La relation des Bulgares vis-à-vis de l’Europe est cynique, voire même ironique.

Une grande partie des personnes avec qui je parle en Bulgarie voit l’UE comme un grand-parent qui les habillera à la fin du mois. Un peu comme les Polonais et les Hongrois, les Bulgares voient l’Union comme un « porte-feuille sur pattes ».

Ils ont une mentalité à sens unique, c’est-à-dire que quand on leur demande quelque chose, ils refusent. Quand on leur impose une norme, ils l’adoptent à reculons et parfois même l’écrivent en théorie, mais ne l’appliquent pas dans les faits. Ce qui est inconcevable dans les pays d’Europe de l’Ouest comme la France, où la loi écrite correspond à la loi appliqué.

Ce qui anime les Bulgares, c’est de récupérer le plus de millions, voire de milliards, de la part de l’UE pour ensuite réinjecter le tout dans l’économie bulgare, en se prenant une commission informelle redistribuée parmi les élites au passage.

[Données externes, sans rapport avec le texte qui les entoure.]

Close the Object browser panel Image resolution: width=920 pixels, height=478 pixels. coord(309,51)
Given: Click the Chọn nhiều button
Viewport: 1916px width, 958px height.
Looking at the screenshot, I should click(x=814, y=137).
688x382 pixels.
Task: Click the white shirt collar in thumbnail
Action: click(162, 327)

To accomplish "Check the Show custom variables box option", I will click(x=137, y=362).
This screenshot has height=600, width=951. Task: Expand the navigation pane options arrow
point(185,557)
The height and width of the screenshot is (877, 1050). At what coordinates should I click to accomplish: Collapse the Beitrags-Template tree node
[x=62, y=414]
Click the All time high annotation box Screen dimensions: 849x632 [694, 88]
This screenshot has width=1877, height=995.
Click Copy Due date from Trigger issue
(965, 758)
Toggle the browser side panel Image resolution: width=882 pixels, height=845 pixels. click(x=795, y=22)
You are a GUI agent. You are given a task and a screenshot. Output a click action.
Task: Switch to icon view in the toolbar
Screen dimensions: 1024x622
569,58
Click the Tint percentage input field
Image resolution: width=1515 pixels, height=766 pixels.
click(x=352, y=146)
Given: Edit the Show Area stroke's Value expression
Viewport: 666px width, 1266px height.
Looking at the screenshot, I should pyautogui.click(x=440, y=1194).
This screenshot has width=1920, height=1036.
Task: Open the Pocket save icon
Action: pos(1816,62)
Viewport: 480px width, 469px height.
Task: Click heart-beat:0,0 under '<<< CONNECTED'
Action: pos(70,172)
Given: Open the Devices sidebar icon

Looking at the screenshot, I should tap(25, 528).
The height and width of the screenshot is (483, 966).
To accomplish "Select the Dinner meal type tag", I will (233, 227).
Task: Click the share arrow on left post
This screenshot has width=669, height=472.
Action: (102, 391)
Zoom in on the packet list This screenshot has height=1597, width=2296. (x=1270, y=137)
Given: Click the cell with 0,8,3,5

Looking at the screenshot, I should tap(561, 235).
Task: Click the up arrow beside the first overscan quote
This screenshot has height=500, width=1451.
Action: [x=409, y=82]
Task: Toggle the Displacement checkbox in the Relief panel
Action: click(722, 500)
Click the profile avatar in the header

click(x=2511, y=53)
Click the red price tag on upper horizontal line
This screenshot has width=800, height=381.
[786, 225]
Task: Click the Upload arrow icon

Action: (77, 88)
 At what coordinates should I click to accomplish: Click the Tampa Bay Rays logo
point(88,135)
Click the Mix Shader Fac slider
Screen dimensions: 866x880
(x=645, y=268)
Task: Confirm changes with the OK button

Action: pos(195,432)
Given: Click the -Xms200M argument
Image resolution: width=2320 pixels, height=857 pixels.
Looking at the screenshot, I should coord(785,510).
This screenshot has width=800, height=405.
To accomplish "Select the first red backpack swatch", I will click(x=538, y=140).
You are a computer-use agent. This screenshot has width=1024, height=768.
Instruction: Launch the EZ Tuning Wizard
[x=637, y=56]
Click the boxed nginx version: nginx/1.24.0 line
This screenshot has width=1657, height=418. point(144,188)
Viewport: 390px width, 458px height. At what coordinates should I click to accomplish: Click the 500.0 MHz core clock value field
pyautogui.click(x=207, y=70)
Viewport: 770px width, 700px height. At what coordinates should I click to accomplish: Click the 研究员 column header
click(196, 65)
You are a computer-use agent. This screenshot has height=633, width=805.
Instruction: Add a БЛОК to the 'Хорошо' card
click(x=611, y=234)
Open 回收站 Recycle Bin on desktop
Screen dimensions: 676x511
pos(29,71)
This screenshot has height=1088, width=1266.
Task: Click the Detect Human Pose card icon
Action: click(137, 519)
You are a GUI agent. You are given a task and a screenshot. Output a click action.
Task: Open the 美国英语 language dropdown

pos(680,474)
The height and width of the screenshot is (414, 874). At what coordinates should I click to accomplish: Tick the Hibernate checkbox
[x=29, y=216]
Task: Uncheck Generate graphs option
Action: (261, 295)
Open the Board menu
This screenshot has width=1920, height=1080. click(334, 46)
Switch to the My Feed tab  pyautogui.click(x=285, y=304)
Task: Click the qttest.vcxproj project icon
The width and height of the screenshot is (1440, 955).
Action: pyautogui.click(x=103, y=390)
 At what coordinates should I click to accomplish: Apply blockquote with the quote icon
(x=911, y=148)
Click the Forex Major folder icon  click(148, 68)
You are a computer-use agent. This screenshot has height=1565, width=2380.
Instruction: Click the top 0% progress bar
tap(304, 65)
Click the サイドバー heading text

Des buildings se construisent partout et le pays se développe grâce aux subventions européennes.

Ils profiteront de cela autant que ça les arrange. C’est une mentalité que l’on trouve souvent dans les pays de l’Europe de l’Est qui choisissent de récupérer les subventions qui les arrangent mais refusent toujours les requêtes faites par l’UE en retour. C’est donc un deal très intéressant pour ces pays qui se développent aux frais de pays étrangers sans avoir besoin de réellement rendre des comptes.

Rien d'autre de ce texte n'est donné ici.